Here's a nano tank I did once upon a time.


----------



## David Hui (Dec 10, 2004)

Aaron, would you give some more info on this set up? Did you do CO2, light level, and filter type? Thanks David


----------



## AaronT (Apr 26, 2004)

David - the filter can be seen in the left back corner. It's one of those red sea HOB nano filters. DIY CO2 on this one w/ a bell type diffuser. Lighting was one overdriven 28 watt PC bulb.


----------



## eklikewhoa (Jul 24, 2006)

awesome looking nano AaronT!


what is that on the left side?


----------



## AaronT (Apr 26, 2004)

eklikewhoa said:


> awesome looking nano AaronT!
> 
> what is that on the left side?


Which one? The red one is Ludwigia inclinata verticillata var. 'Pantanal'


----------



## Burks (May 25, 2006)

That's a fantastic look nano there Aaron. 
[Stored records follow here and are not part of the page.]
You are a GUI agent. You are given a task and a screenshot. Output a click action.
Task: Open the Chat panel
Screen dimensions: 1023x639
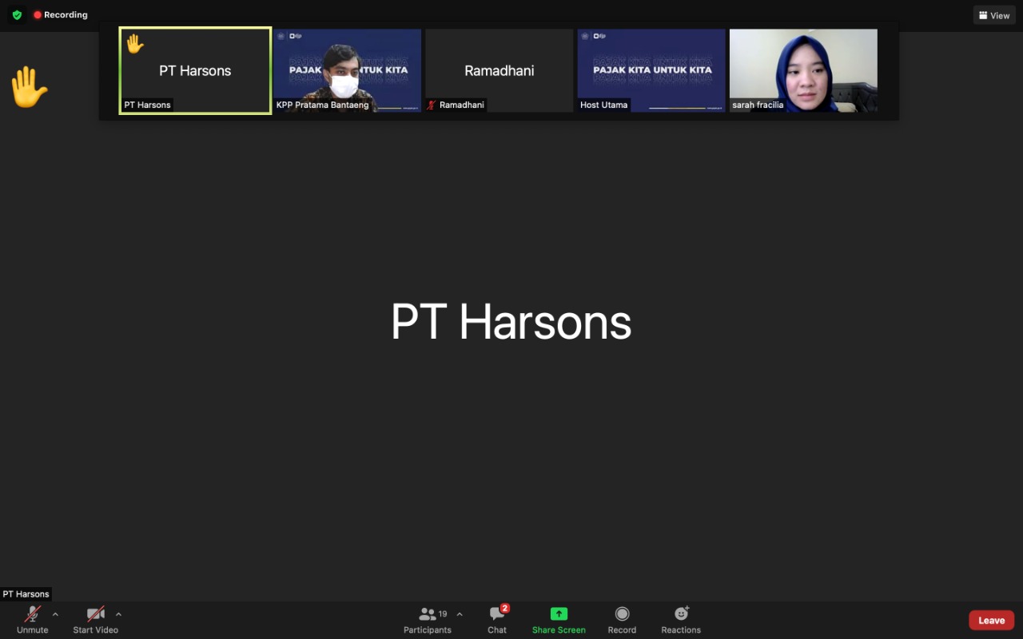497,620
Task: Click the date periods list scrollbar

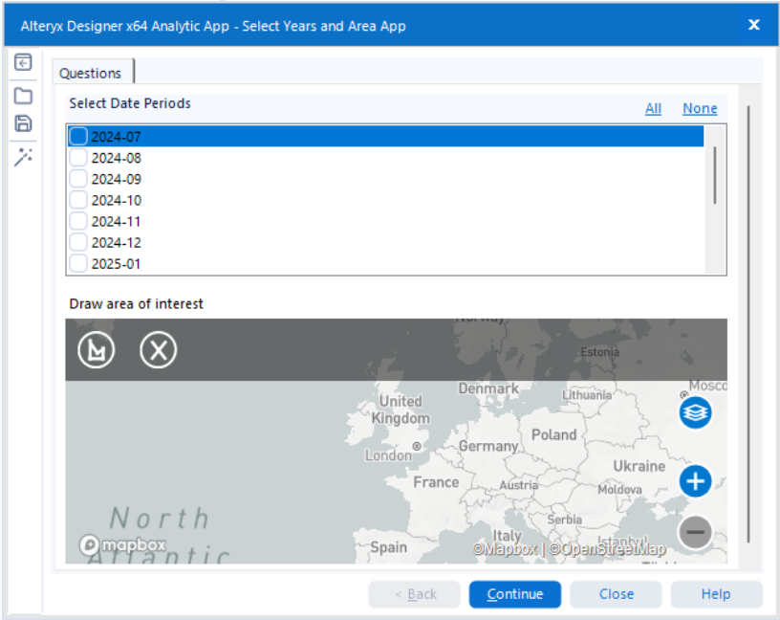Action: [715, 175]
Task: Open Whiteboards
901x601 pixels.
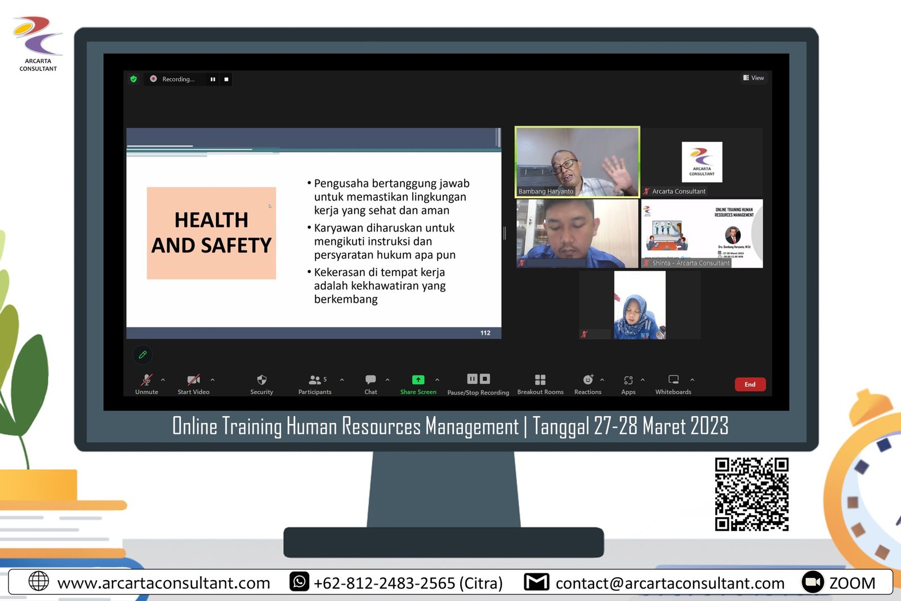Action: [673, 380]
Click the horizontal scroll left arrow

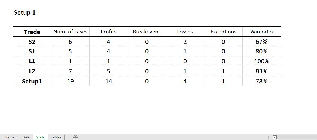coord(275,137)
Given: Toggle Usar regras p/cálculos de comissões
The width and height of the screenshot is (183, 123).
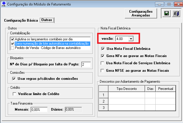Looking at the screenshot, I should (14, 79).
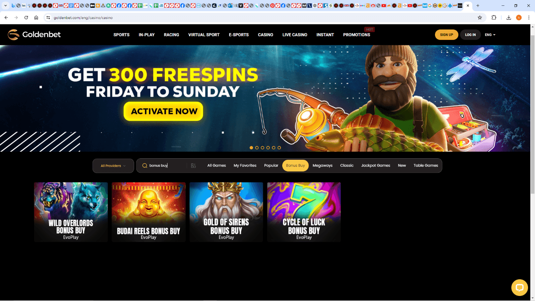This screenshot has width=535, height=301.
Task: Bookmark page with the star icon
Action: 480,17
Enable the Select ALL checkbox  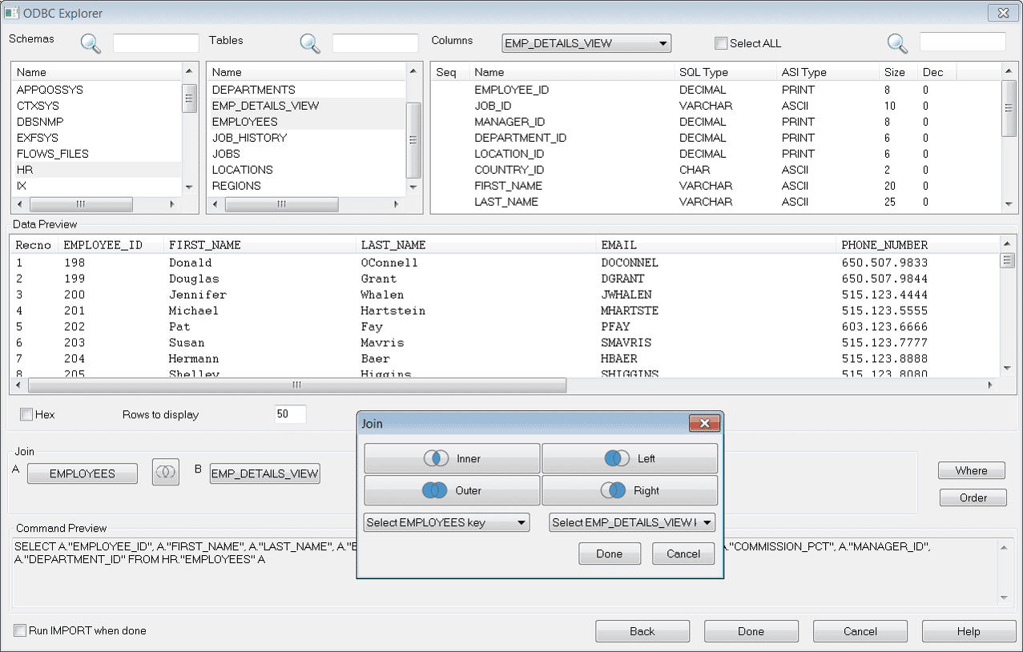click(x=721, y=43)
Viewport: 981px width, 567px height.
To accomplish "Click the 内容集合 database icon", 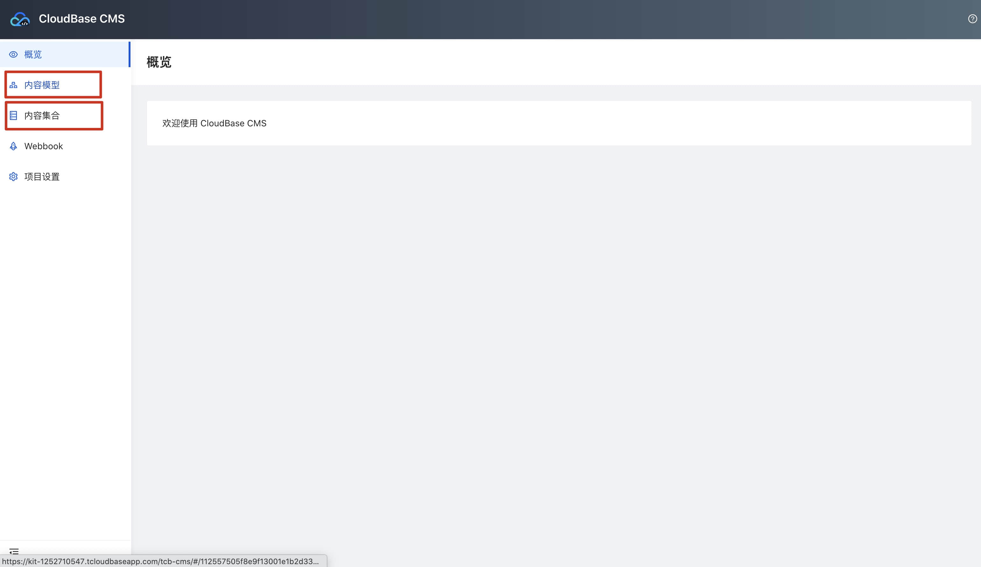I will click(13, 116).
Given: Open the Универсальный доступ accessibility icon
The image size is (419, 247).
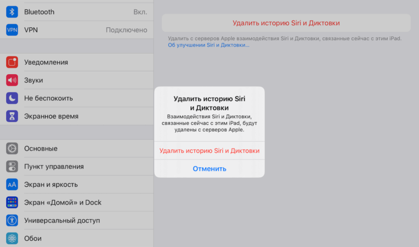Looking at the screenshot, I should [12, 220].
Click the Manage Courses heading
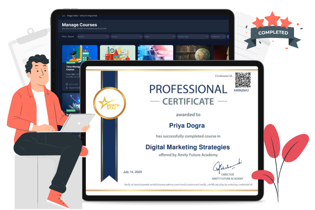This screenshot has width=315, height=210. [x=79, y=25]
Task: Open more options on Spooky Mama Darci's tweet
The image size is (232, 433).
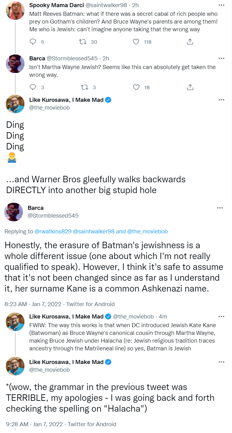Action: (221, 6)
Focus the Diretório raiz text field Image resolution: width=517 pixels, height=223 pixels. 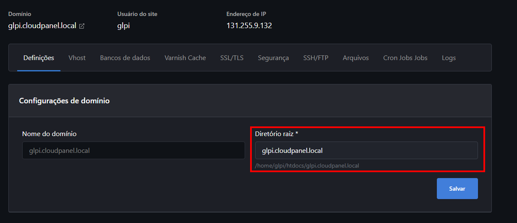click(366, 150)
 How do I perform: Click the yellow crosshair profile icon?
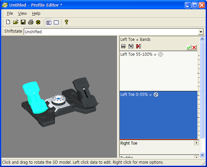coord(38,22)
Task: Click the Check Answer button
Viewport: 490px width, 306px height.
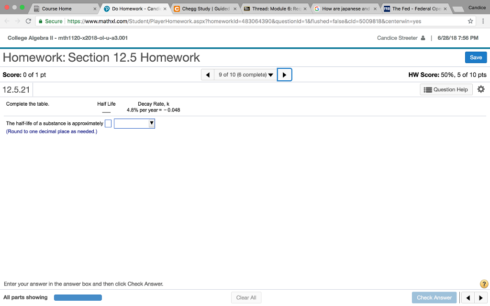Action: pyautogui.click(x=434, y=297)
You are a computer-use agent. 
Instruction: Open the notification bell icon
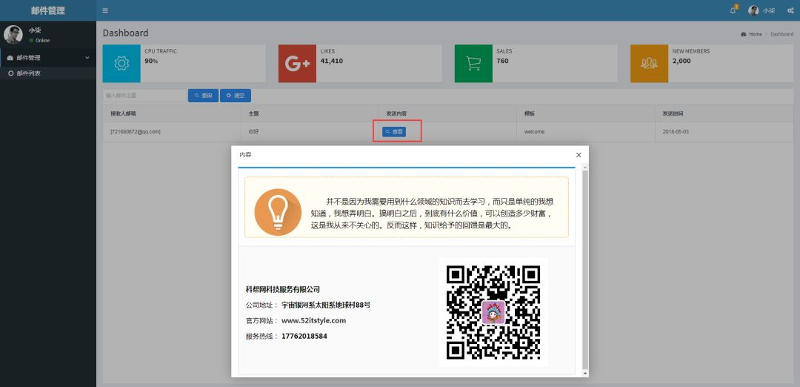[x=733, y=10]
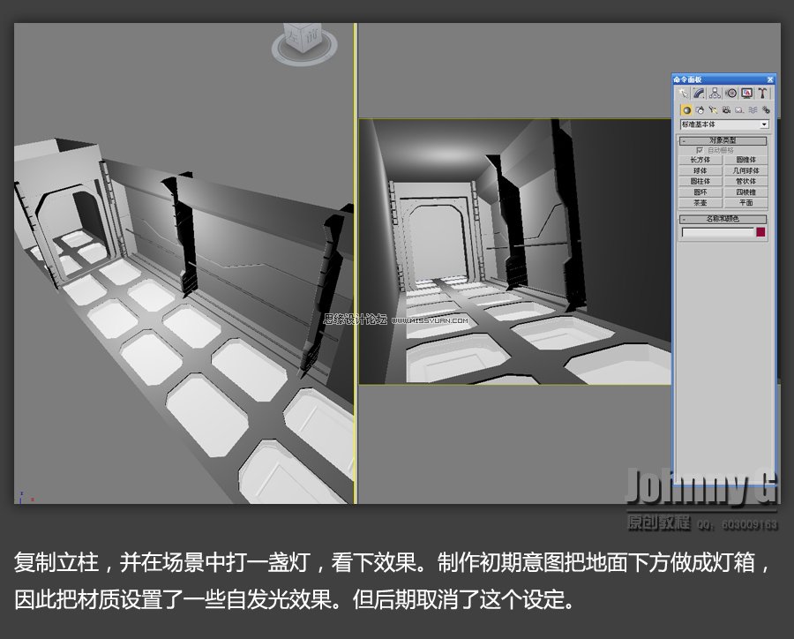Collapse the 名称和颜色 rollout
The width and height of the screenshot is (794, 639).
pyautogui.click(x=684, y=219)
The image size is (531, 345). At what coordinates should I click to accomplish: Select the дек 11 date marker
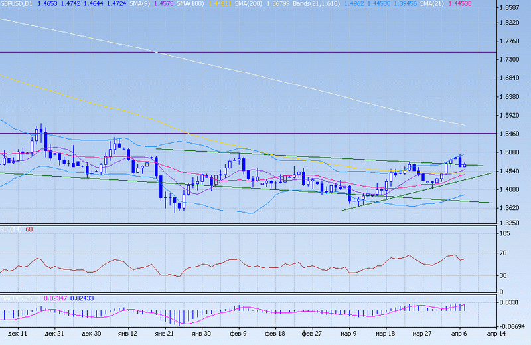(x=18, y=331)
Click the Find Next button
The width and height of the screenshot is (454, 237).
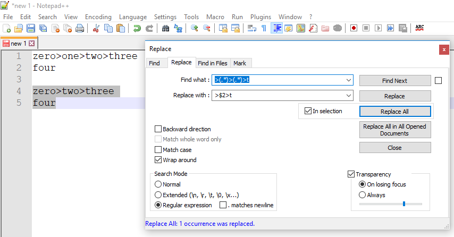pyautogui.click(x=395, y=81)
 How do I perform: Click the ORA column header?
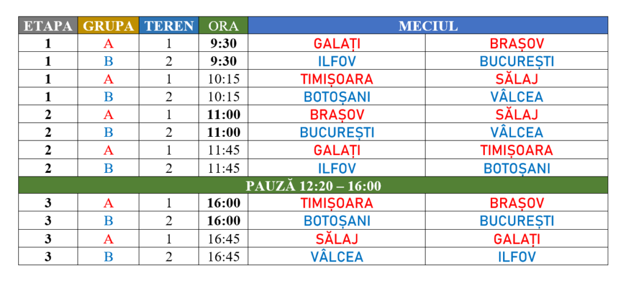pos(224,26)
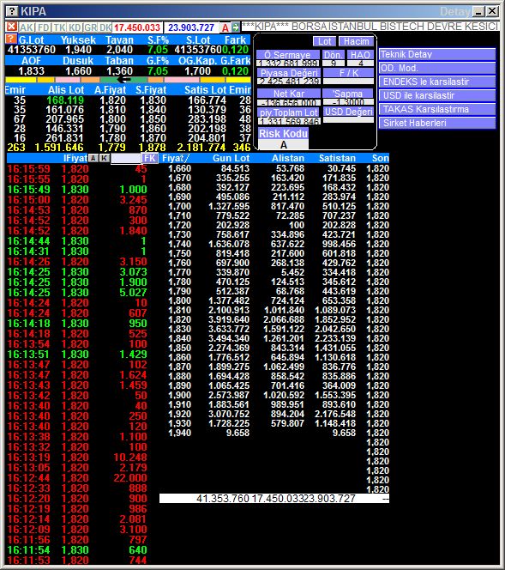This screenshot has height=570, width=505.
Task: Select the AK toolbar button
Action: [x=27, y=27]
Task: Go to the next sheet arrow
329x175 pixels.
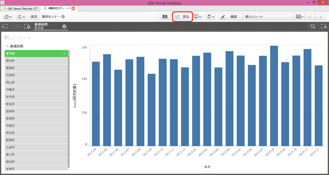Action: [320, 17]
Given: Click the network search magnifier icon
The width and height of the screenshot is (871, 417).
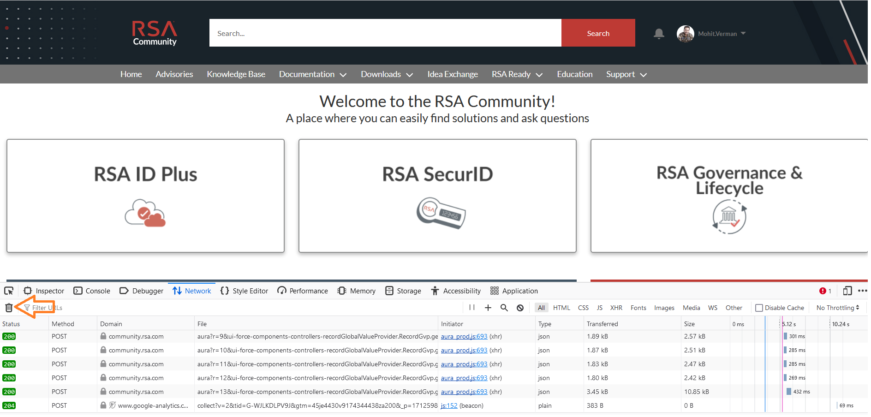Looking at the screenshot, I should 504,308.
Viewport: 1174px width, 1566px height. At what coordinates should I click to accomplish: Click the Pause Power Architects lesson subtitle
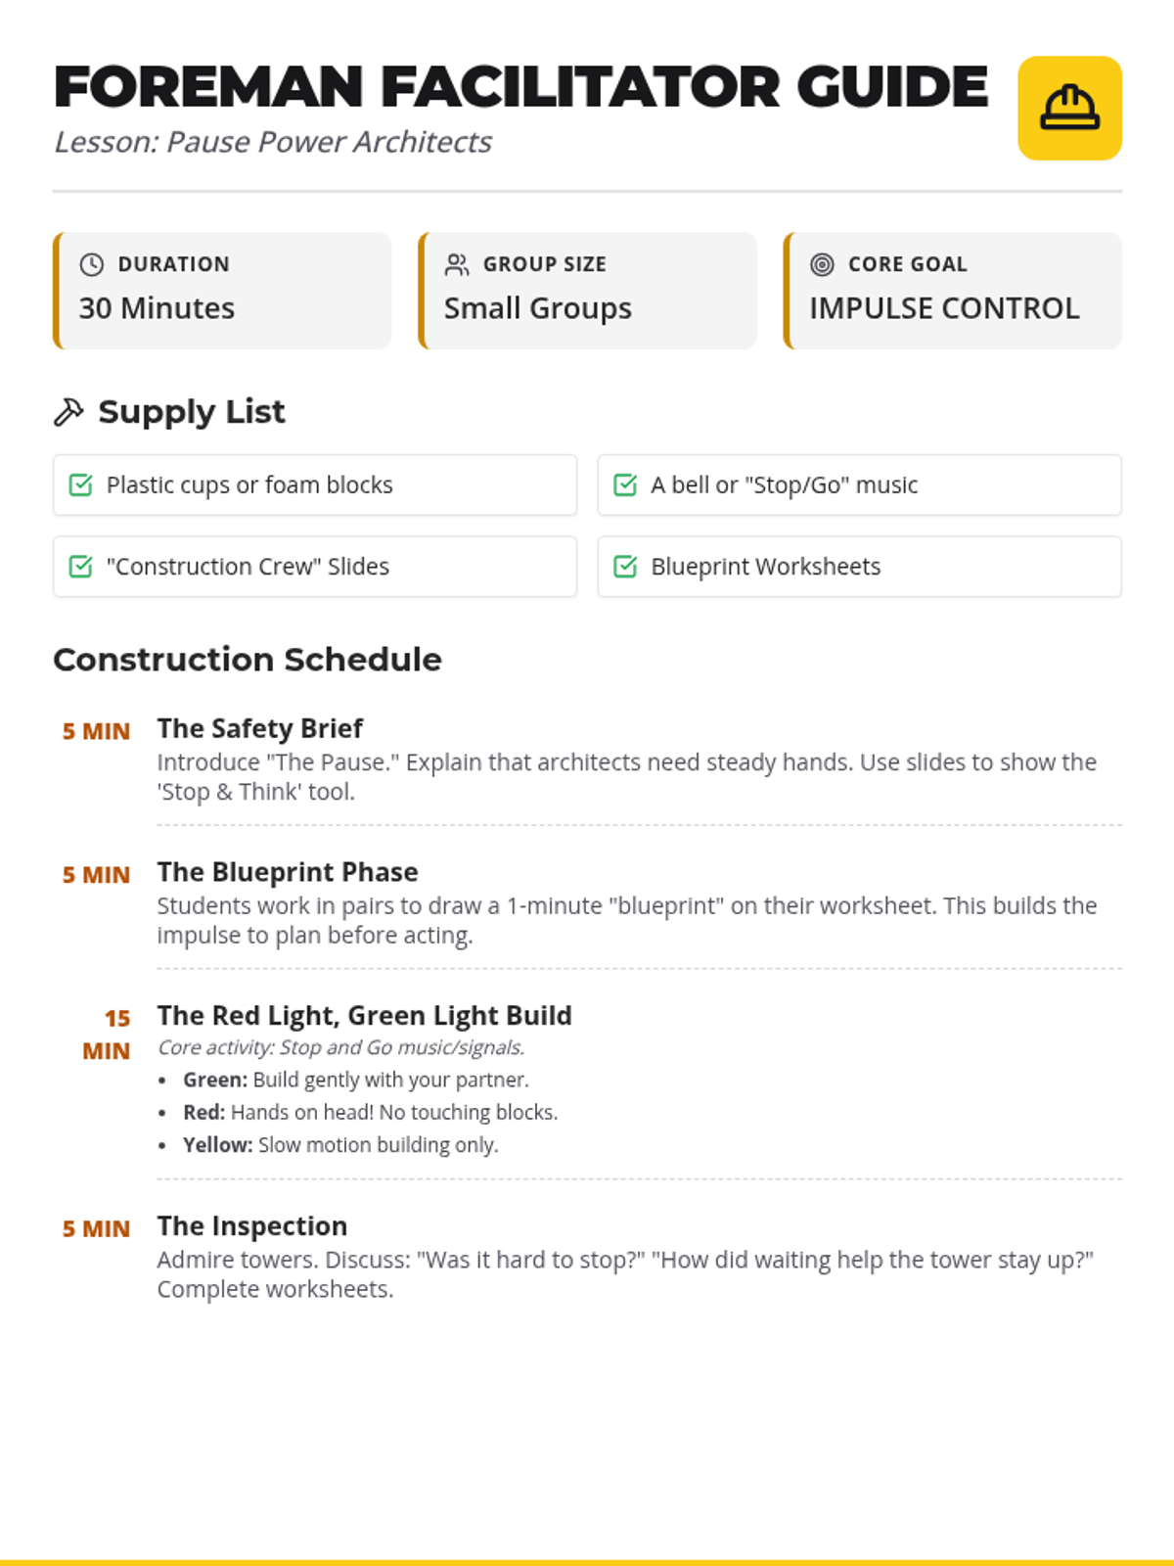pos(272,142)

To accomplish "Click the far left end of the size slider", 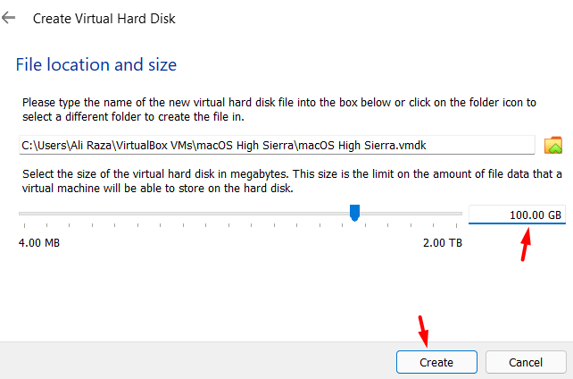I will click(21, 214).
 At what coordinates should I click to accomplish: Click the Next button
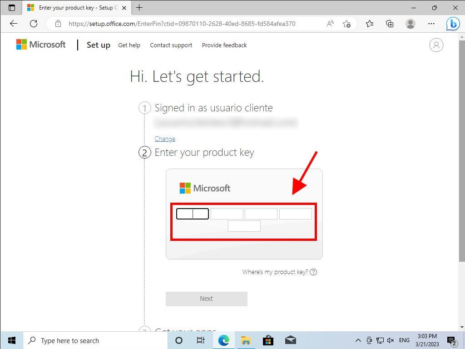coord(206,299)
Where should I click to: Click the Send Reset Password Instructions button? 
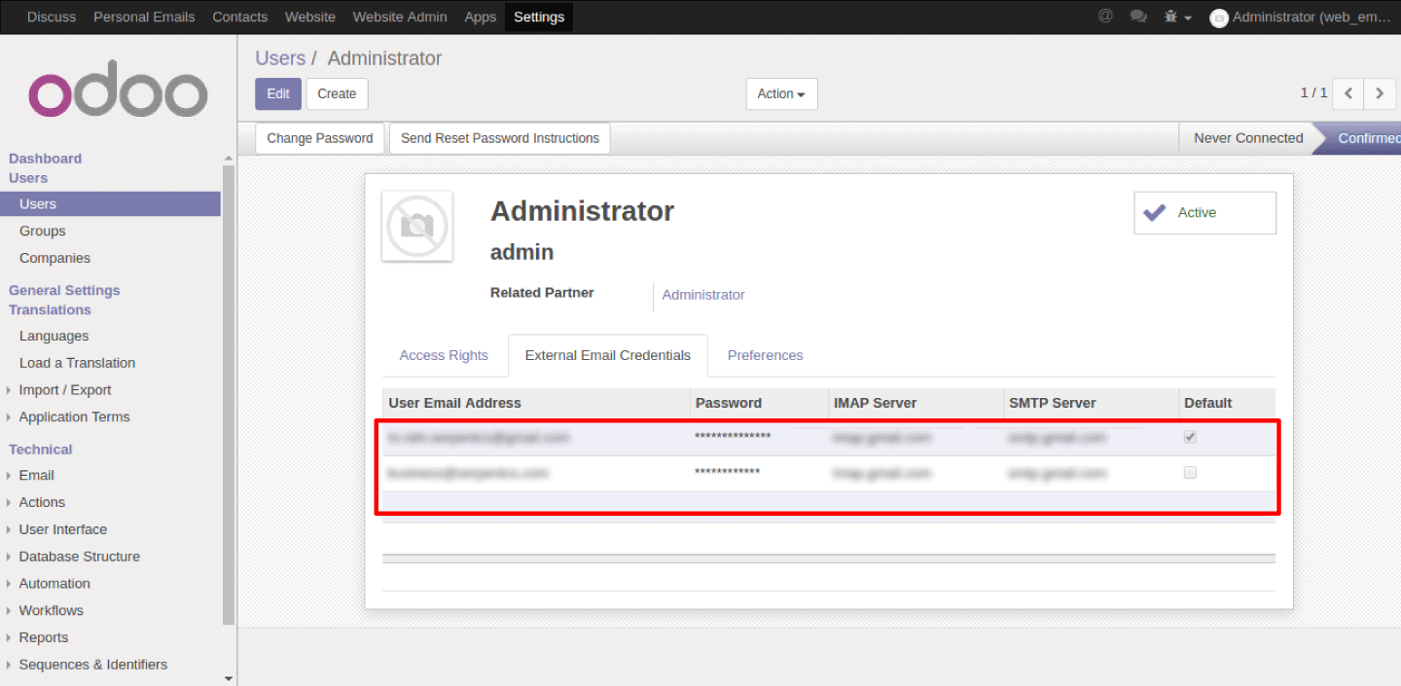(499, 137)
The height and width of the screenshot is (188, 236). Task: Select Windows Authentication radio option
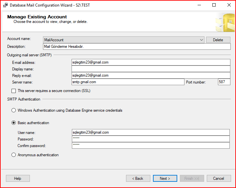pyautogui.click(x=14, y=110)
Any specs on it that you can remember? I have some Tonina and it isn't doing very well at all.....


----------



## AaronT (Apr 26, 2004)

Burks said:


> That's a fantastic look nano there Aaron.
> 
> Any specs on it that you can remember? I have some Tonina and it isn't doing very well at all.....


Soft water man...the softer the better. That tank had ADA soil and the KH was next to nil.


----------



## eklikewhoa (Jul 24, 2006)

AaronT said:


> Which one? The red one is Ludwigia inclinata verticillata var. 'Pantanal'


yes the red one, thanks!


----------



## Round Head (Feb 28, 2006)

Very nice Aaron.
Keep them coming guys. Doesn't have to be your tank, just borrowed pictures will do. I just need to get some ideas.

Thanks


----------



## helgymatt (Sep 12, 2007)

I'm also looking for some aquascaping ideas with eriocaulon. I find my Thailand hard to "fit in" to my aquascape.


----------



## oregon aqua (Jan 30, 2008)

here is a pic of mine

Eriocaulon sp. Thailand smack dab in the middle
and to the left really small is Eriocaulon sp. mini


----------



## helgymatt (Sep 12, 2007)

Nice use of Thailand there!


----------



## windfish (Dec 5, 2007)

I would be interested to see Eriocaulons effectively used in an aquascape. They seem out of place in every 'scape I've seen with them. 

I see them as "specimen", rather than layout, plants, but I'm eager to have someone change this view.


----------



## oregon aqua (Jan 30, 2008)

windfish said:


> I would be interested to see Eriocaulons effectively used in an aquascape. They seem out of place in every 'scape I've seen with them.
> 
> I see them as "specimen", rather than layout, plants, but I'm eager to have someone change this view.


And Windfish stabs Oregon aqua in the hart. LOL just kidding.

When i got the Thailand it cost me $30 (i like it so much i say it was worth it) and i wanted it front and center so i could see it! it cost more than any other plant i have ever purchased in fact i have scaped whole tanks for less.So I can absolutely see where the plant can become a specimen over a scapeing element. By the time my mistake was pointed out to me it was to late for me to move it as it had rooted and is growing. so i have spent my time trying to make it look like its a scape not a specimen. In fact by wed. I think i will have what i need to tie it in and make it look like a complete scape so check back in wed or thur and i will post a new pic. :rain: or shine

Jeremy :der:


----------



## jazzlvr123 (Apr 29, 2007)

nice nano aaron what is that a 5.5 gallon?


----------